Arase and colleagues  reported that the incidence rate of HCC among all cancers was 6.0%, and the HCC development rate per 1,000 person years was 0.78, in 1,600 patients with NAFLD diagnosed based on the presence of fatty liver by ultrasonography. However, the present study indicated that the incident rate of HCC among all cancers was 25.0%, and the HCC development rate per 1,000 person years was 3.05. In other words, HCC accounted for one quarter of cancers in our study, indicating a higher rate of HCC compared to the above studies. The discrepant results could reflect the patient selection bias; all patients had histopathologically-confirmed NAFLD, with high levels of AST and/or ALT. Interestingly, multivariate analysis identified fibrosis stage as a significant and independent determinant of HCC development. One reason for this result could be that HCC accounted for one quarter of malignancies. Further comprehensive studies should be performed to determine the molecular mechanisms behind the complex relationship between histopathological features including fibrosis stage and cancer development.
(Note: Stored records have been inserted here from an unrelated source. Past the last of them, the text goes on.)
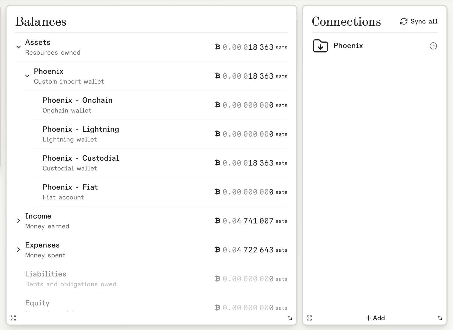Click the bitcoin symbol in Assets row
This screenshot has height=330, width=453.
click(x=217, y=47)

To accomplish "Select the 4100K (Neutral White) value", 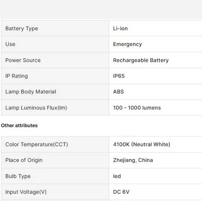I will click(141, 144).
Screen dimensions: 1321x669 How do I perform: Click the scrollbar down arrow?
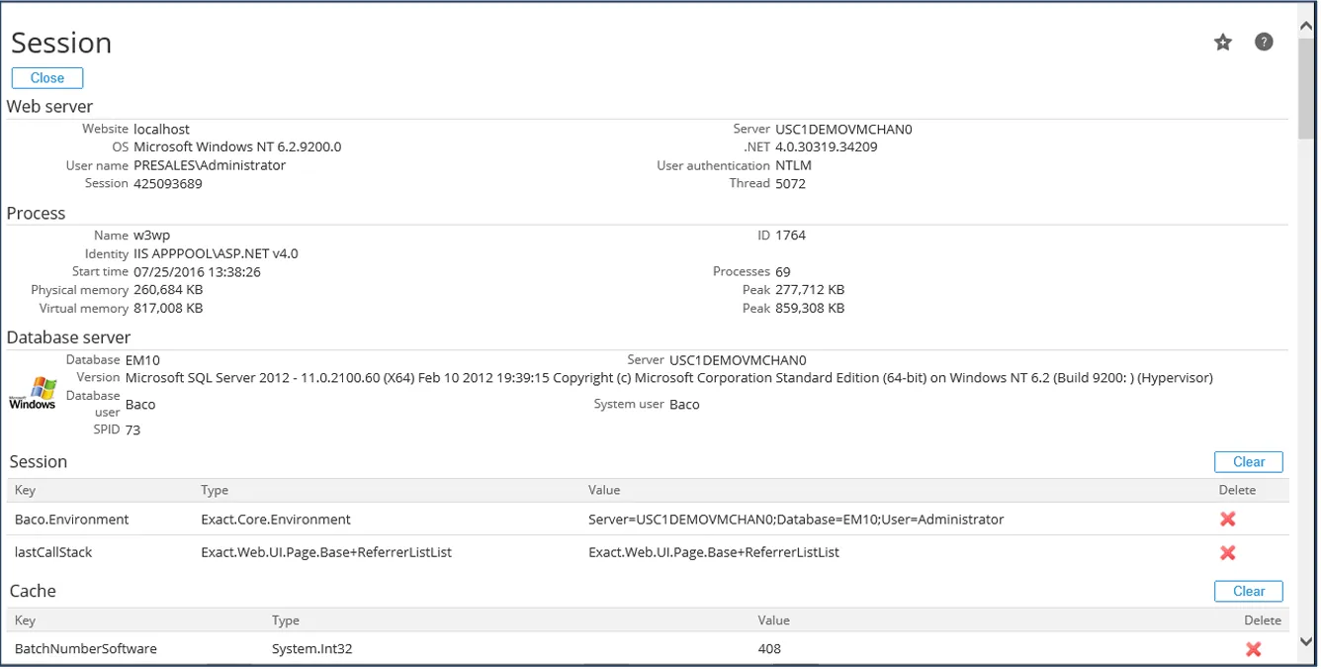(1306, 641)
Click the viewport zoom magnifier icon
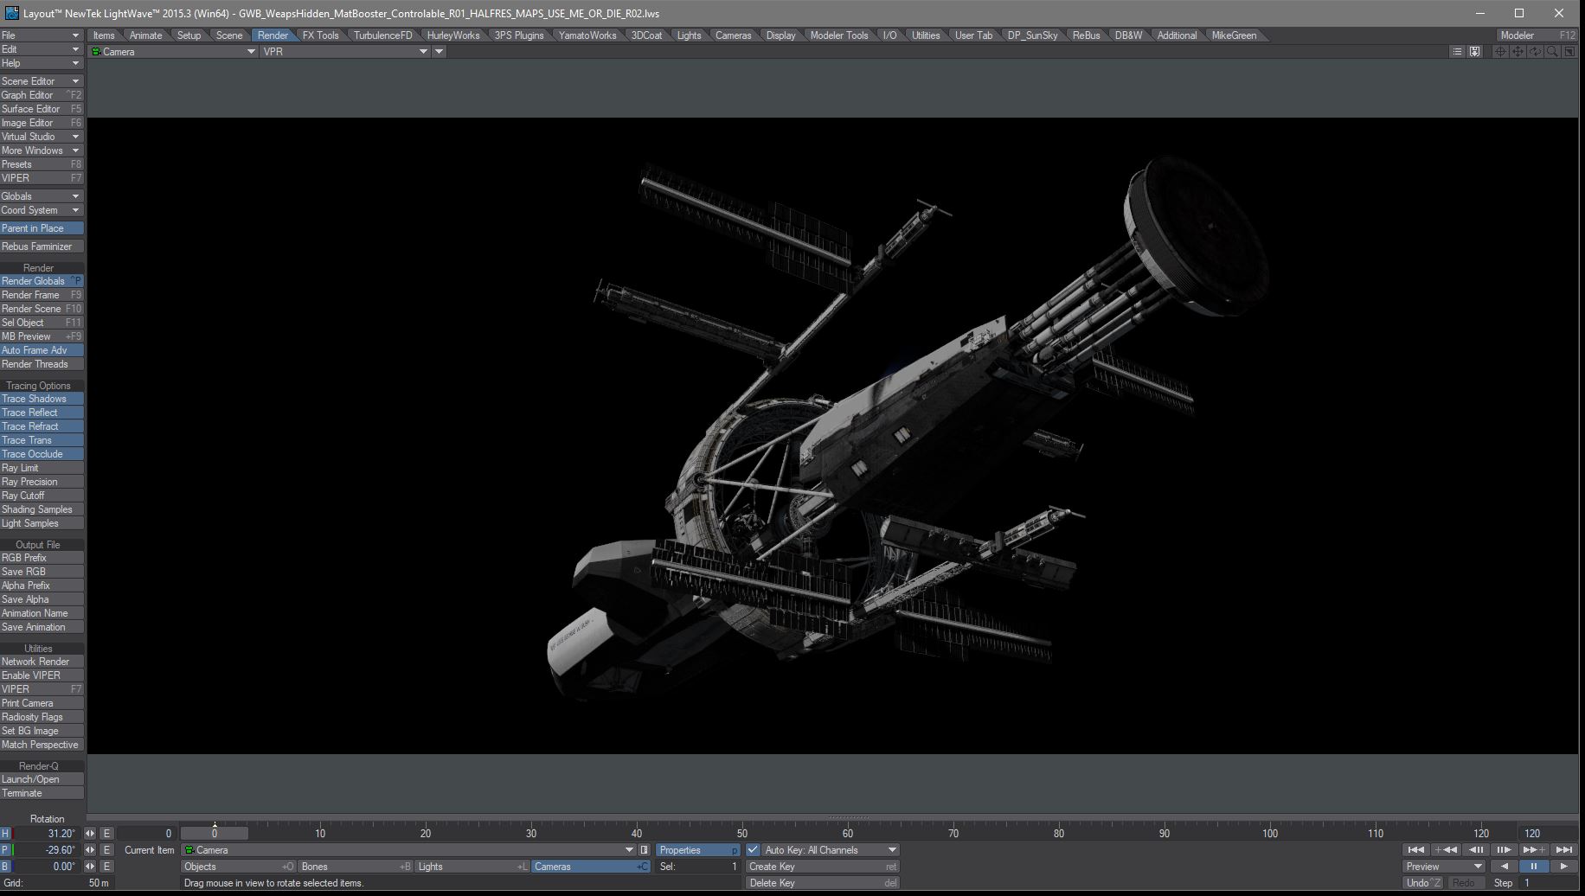This screenshot has height=896, width=1585. point(1552,52)
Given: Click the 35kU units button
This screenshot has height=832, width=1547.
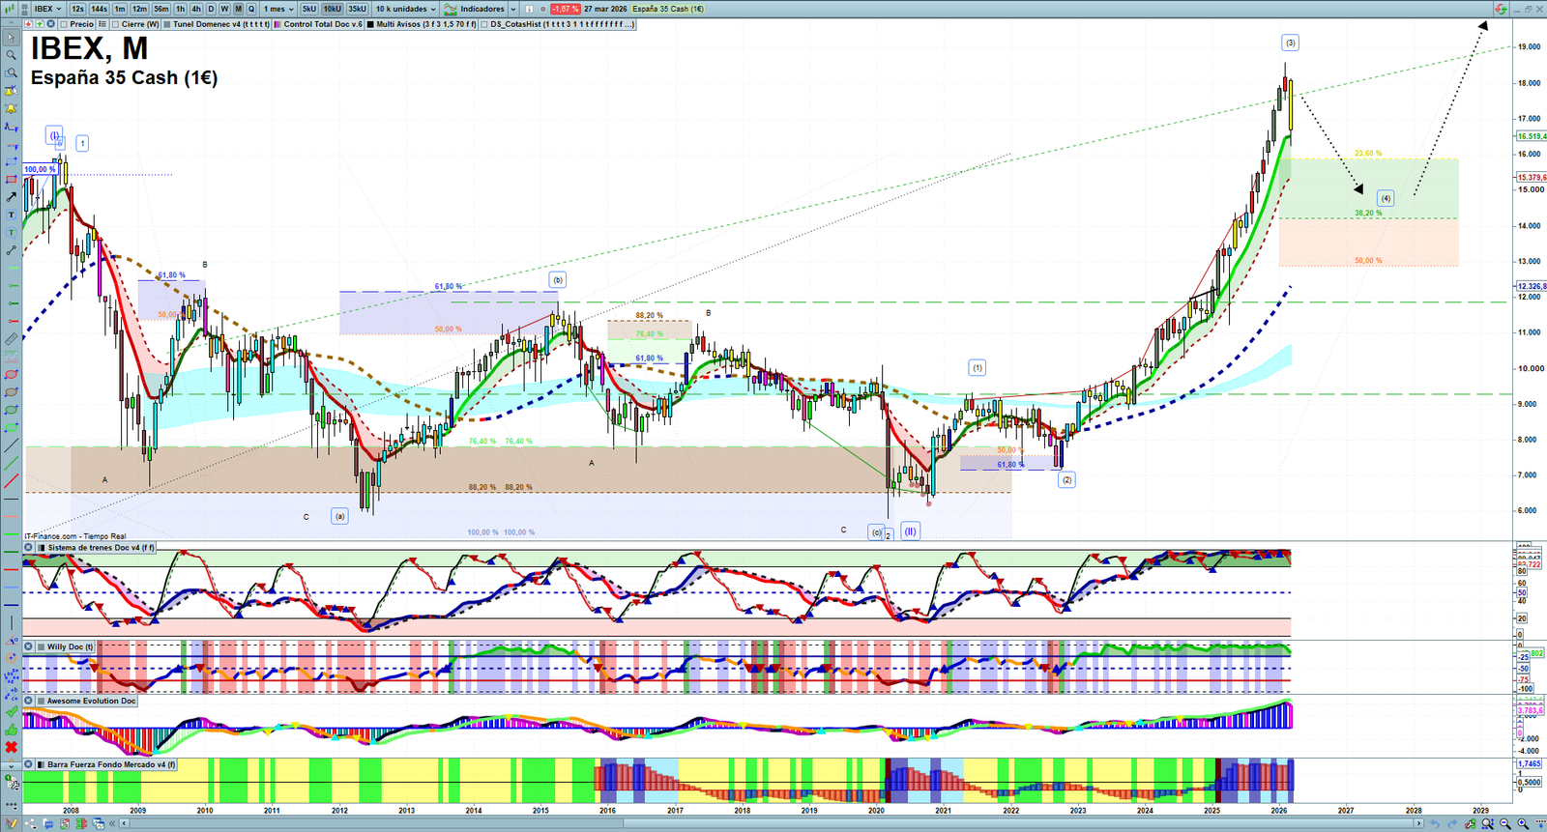Looking at the screenshot, I should tap(357, 9).
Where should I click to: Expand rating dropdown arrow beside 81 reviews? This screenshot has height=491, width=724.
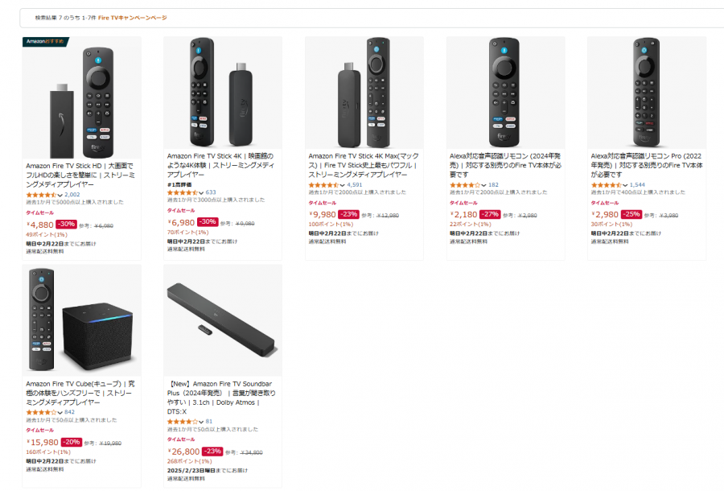coord(202,422)
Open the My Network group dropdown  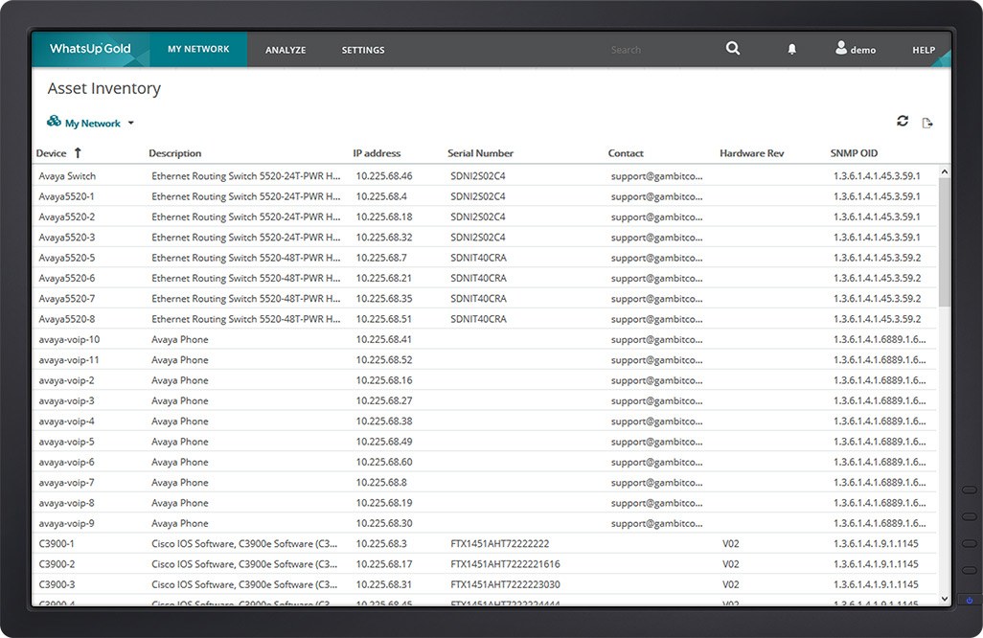[x=132, y=123]
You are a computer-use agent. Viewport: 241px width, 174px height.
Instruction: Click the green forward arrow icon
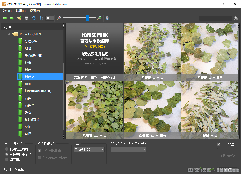(12, 18)
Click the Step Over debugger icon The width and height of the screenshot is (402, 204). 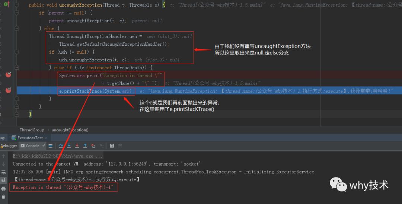pos(61,146)
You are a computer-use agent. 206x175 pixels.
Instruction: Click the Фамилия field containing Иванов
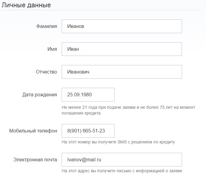[x=122, y=26]
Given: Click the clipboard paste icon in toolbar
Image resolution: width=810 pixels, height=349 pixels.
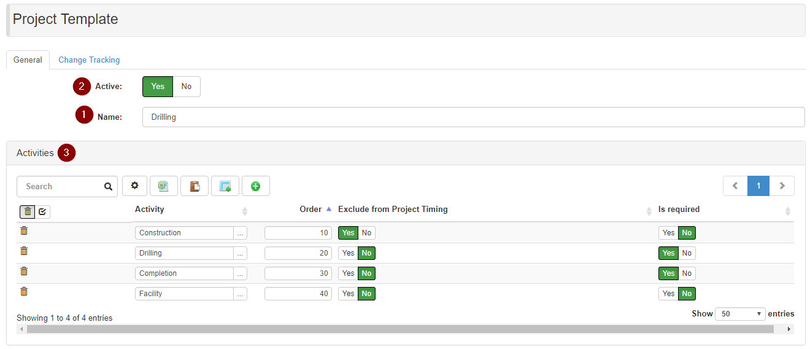Looking at the screenshot, I should click(x=195, y=186).
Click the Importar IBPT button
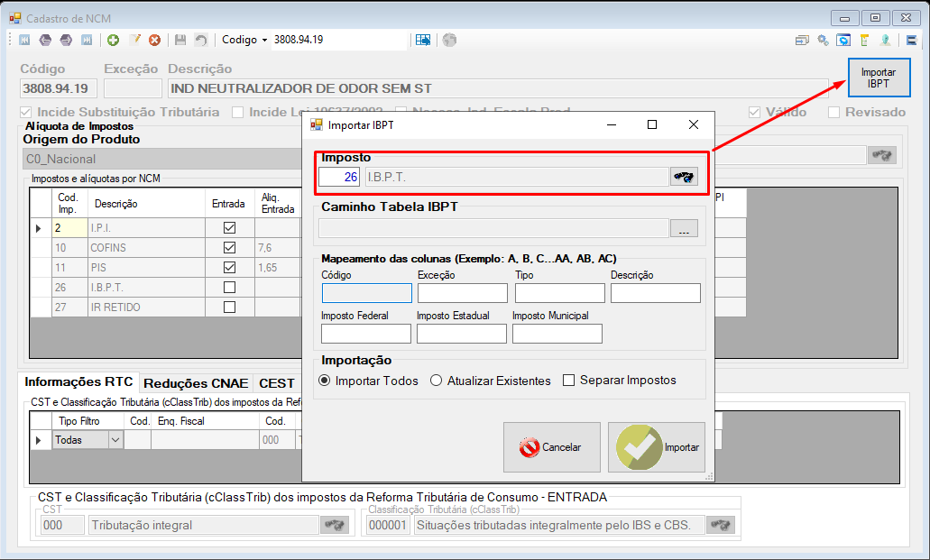Image resolution: width=930 pixels, height=560 pixels. click(x=879, y=78)
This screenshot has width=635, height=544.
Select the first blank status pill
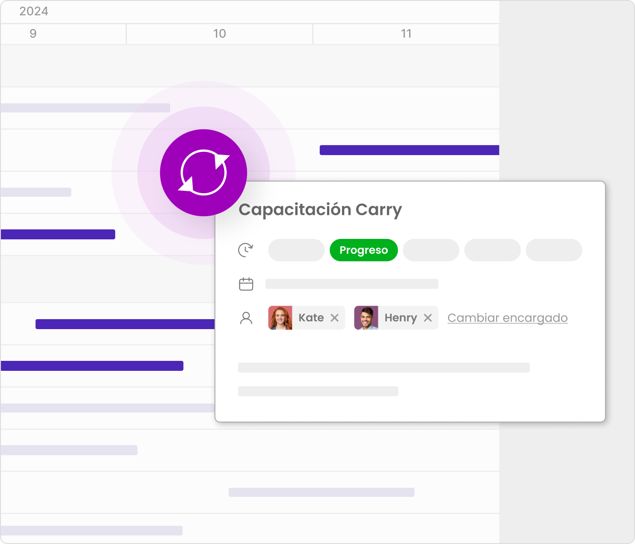296,250
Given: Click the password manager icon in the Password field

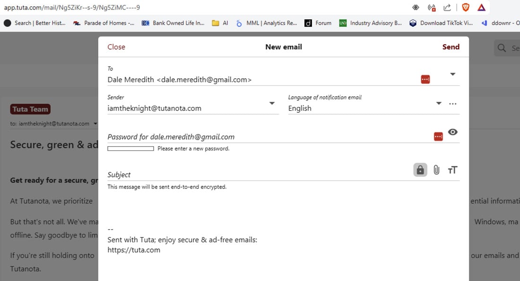Looking at the screenshot, I should click(x=438, y=135).
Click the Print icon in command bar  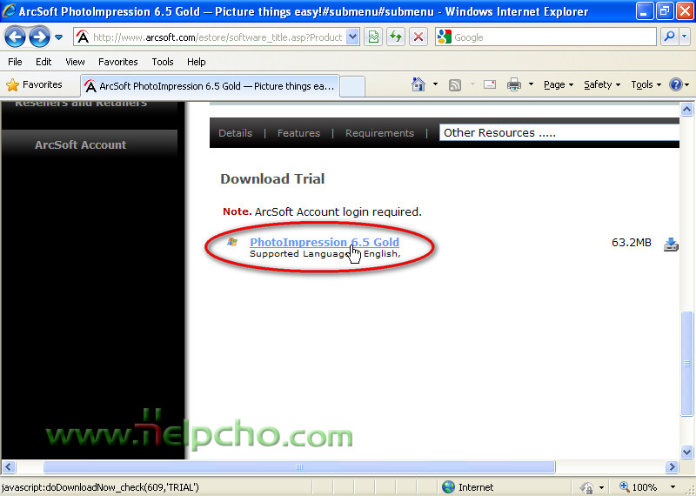513,84
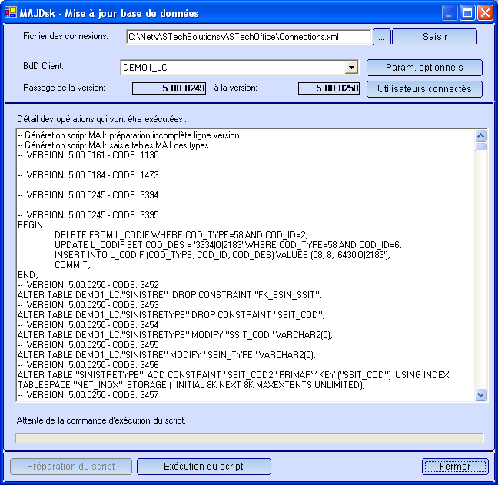
Task: Open the BdD Client dropdown arrow
Action: [351, 68]
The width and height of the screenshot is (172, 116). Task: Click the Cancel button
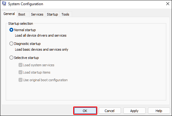pyautogui.click(x=110, y=111)
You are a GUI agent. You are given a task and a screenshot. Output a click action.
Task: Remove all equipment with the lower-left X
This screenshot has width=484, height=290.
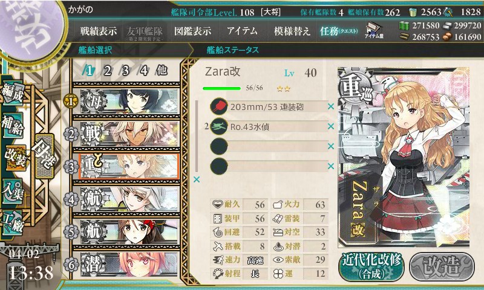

Another limitation of the present study is that we did not investigate the development of cardiovascular disease in our patients. It was recently reported that NAFLD patients are at increased risks of both HCC (HR 6.55, P=0.001) and cardiovascular diseases (HR 1.55, P=0.01), compared with the control . Further studies should be performed to investigate the impact of cardiovascular disease on mortality in NAFLD.
In addition to the above-mentioned limitations, the present study was a hospital-based study and retrospective in nature and thus did not take lead time bias into account and might include selection bias. Furthermore, all participants were Japanese, and thus the results might not be applicable to patients of other races or ethnic groups. Also, the study failed to highlight the epidemiological burden and complexity of the natural history of NAFLD [37,38]. Identification of predictors of development of HCC in patients with NAFLD is a clinical priority due to the currently available suboptimal surveillance criteria [39,40].
In conclusions, the results of the present study demonstrated that genetic variants and histopathological features of NAFLD affect, at least in part, the prognosis of Japanese patients with NAFLD. Further large-scale prospective studies are needed to determine the impact of genetic variants and histopathological features on long-term prognosis of NAFLD.